O terceiro e mais interessante capítulo, “Uma poética do comum”, leva em conta a presença de elementos da vida cotidiana, como o futebol, a culinária e o homem do dia a dia ao longo de toda a obra do artista. Também é a primeira vez que vejo uma análise teórica levar em consideração as ótimas crônicas esportivas que Chico escreveu durante a Copa de 1998. O estudo da presença desses elementos por décadas, de 1960 até agora, revela uma capacidade assombrosa da canção de repassar a grande história “pelas pequenas experiências, essas por sua vez reveladoras da vida coletiva de um modo inesperado”, para citar um ensaio de Guilherme e José Miguel Wisnik. A conclusão é a feliz superação daquele debate que permeia a história da música popular brasileira – isso, aquele mesmo do compositor político versus o músico alienado.

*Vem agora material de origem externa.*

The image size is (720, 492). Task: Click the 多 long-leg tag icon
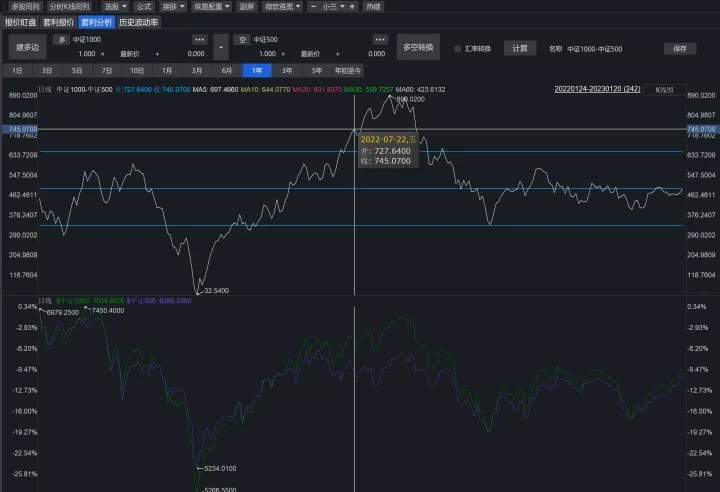[60, 39]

Por fim, “’Meu pai pra mim era um som de máquina de escrever’”, o quarto capítulo, parte de uma interessante sugestão de como Leite derramado e O irmão alemão, mais recentes romances de Chico Buarque, se constroem a partir de restos da obra de Sérgio Buarque de Holanda. E é sobretudo em torno dessa interlocução familiar que gira a entrevista inédita que Ana Maria Clark fez com Chico em 2015, agora publicada como apêndice deste livro.

Sem poder desenvolver muito a resenha, considero Chico Buarque: recortes e passagens um belo respiro no que tem se produzido sobre o compositor. Funciona muito bem como porta de entrada para quem quer estudá-lo. Até porque, ressalta-se, Ana Maria Clark passa longe da maior armadilha na qual caem de punhado os estudos buarqueanos: a de querer se provar, a todo custo, o fã número um de Chico Buarque.